Now, let’s perform Welch’s t-test by setting var.equal = FALSE.

t.test(cooperation ~ condition, data = data, var.equal = FALSE) # Welch's t-test
## 
##  Welch Two Sample t-test
## 
## data:  cooperation by condition
## t = -2.6615, df = 15.237, p-value = 0.0176
## alternative hypothesis: true difference in means between group anonymous and group public is not equal to 0
## 95 percent confidence interval:
##  -26.636502  -2.963498
## sample estimates:
## mean in group anonymous    mean in group public 
##                    40.9                    55.7

In this case, the t-test was the same for both tests because the homogeneity of variances assumption was not violated.

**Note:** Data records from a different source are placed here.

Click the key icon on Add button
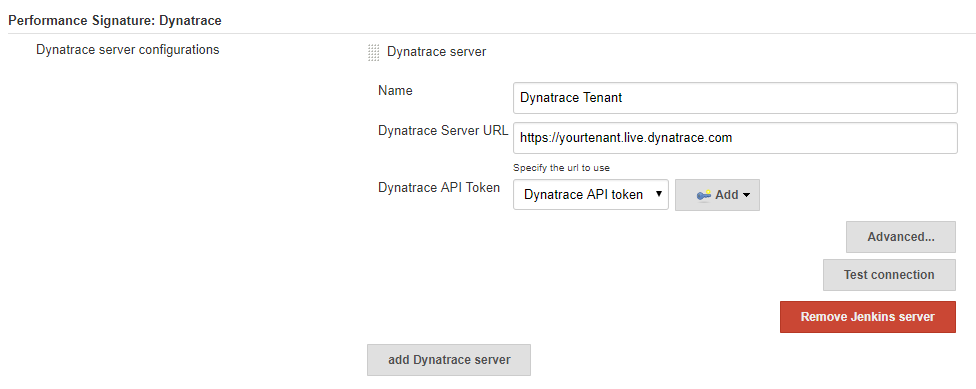Image resolution: width=976 pixels, height=389 pixels. [x=703, y=195]
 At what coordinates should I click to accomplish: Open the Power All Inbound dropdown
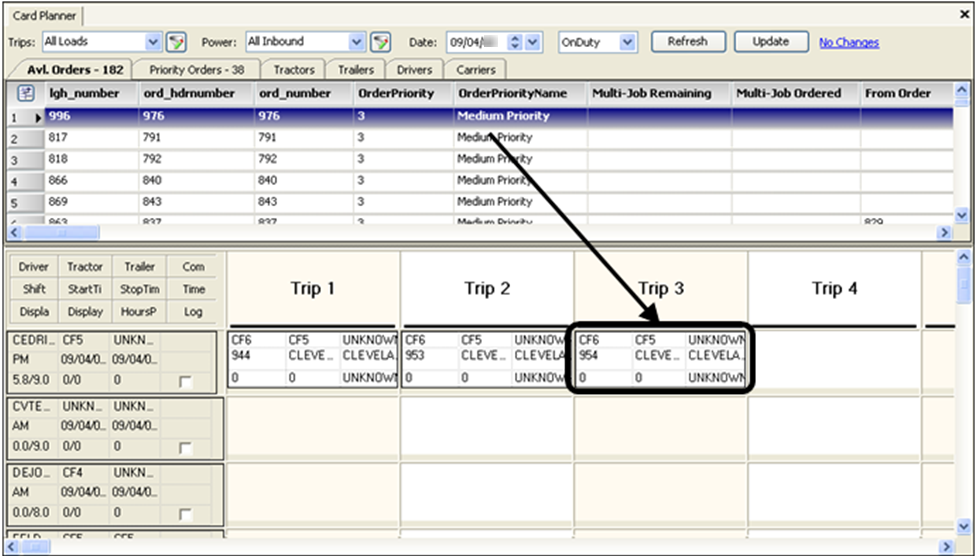click(x=357, y=42)
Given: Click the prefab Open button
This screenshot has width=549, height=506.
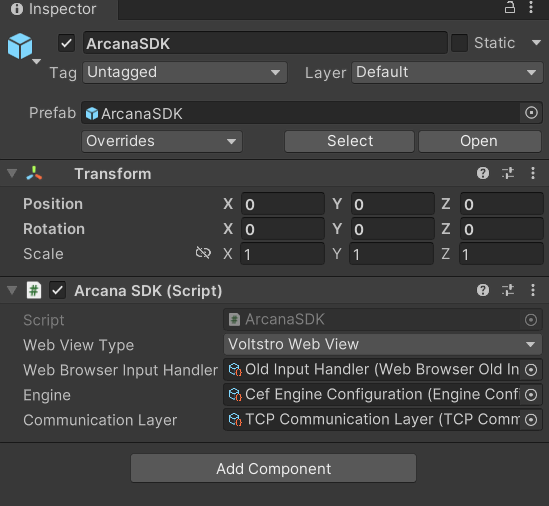Looking at the screenshot, I should click(x=480, y=141).
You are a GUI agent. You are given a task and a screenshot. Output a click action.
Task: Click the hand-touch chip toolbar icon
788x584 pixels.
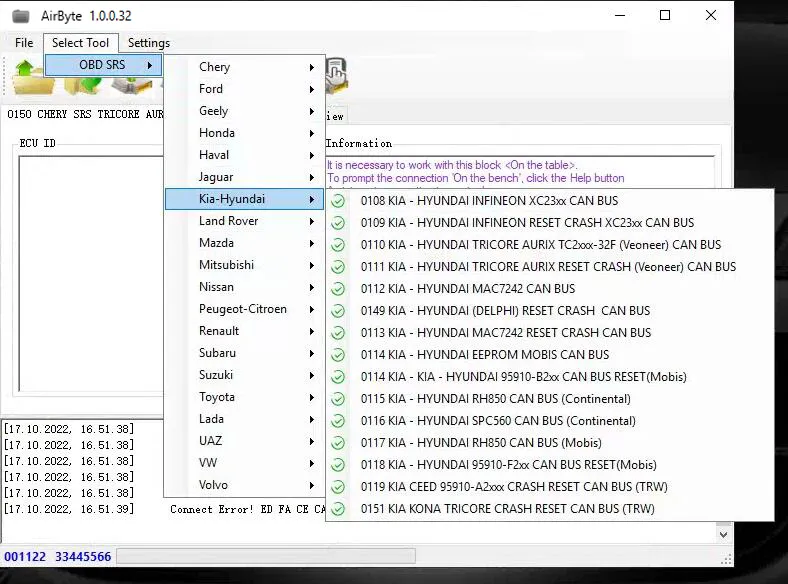[x=336, y=75]
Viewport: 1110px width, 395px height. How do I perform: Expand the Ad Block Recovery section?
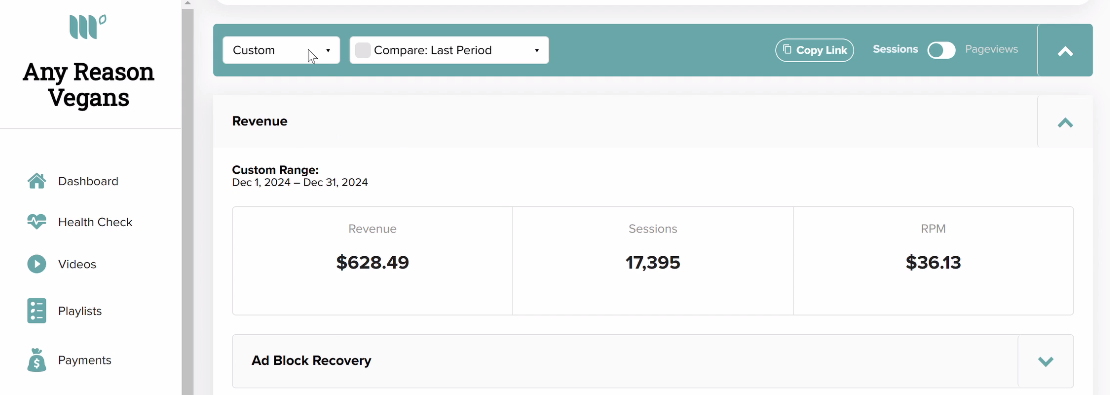pos(1045,361)
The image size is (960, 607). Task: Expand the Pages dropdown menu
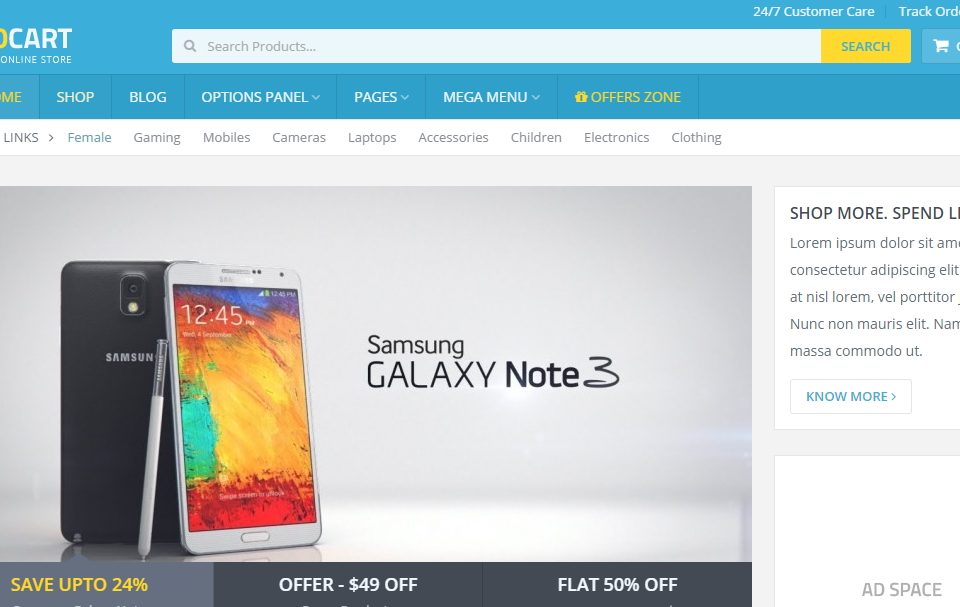[381, 97]
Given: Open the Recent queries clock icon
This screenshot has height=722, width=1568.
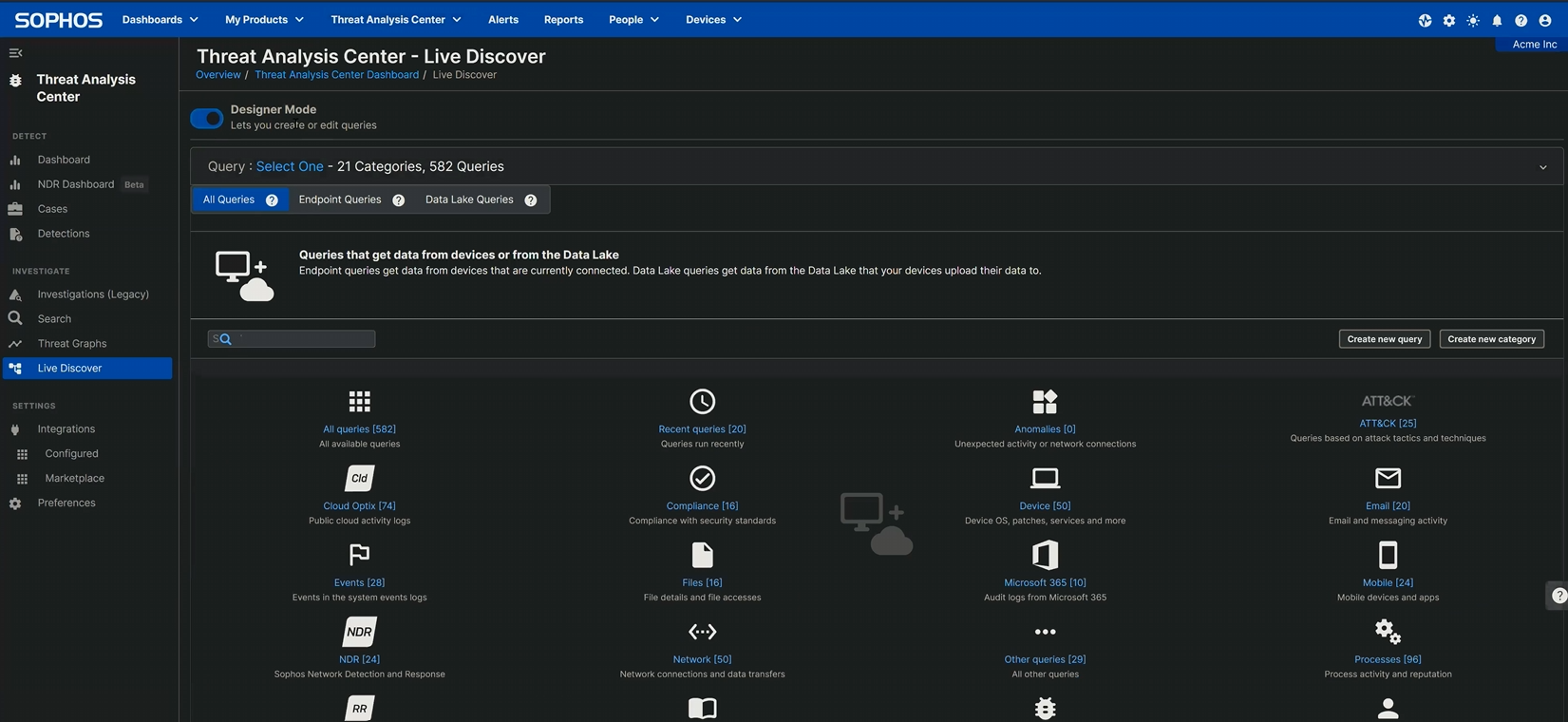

Option 2: independentSamplesTTest()

We can also use the independentSamplesTTest function in the {lsr} package to get the output with Cohen’s d included.

Student’s t-test can be used by setting var.equal = TRUE.

independentSamplesTTest(formula   = cooperation ~ condition, 
                        data      = data, 
                        var.equal = TRUE)
## 
##    Student's independent samples t-test 
## 
## Outcome variable:   cooperation 
## Grouping variable:  condition 
## 
## Descriptive statistics: 
##             anonymous public
##    mean        40.900 55.700
##    std dev.     9.422 14.848
## 
## Hypotheses: 
##    null:        population means equal for both groups
##    alternative: different population means in each group
## 
## Test results: 
##    t-statistic:  -2.661 
##    degrees of freedom:  18 
##    p-value:  0.016 
## 
## Other information: 
##    two-sided 95% confidence interval:  [-26.483, -3.117] 
##    estimated effect size (Cohen's d):  1.19

Welch’s t-test can be used by setting var.equal = FALSE.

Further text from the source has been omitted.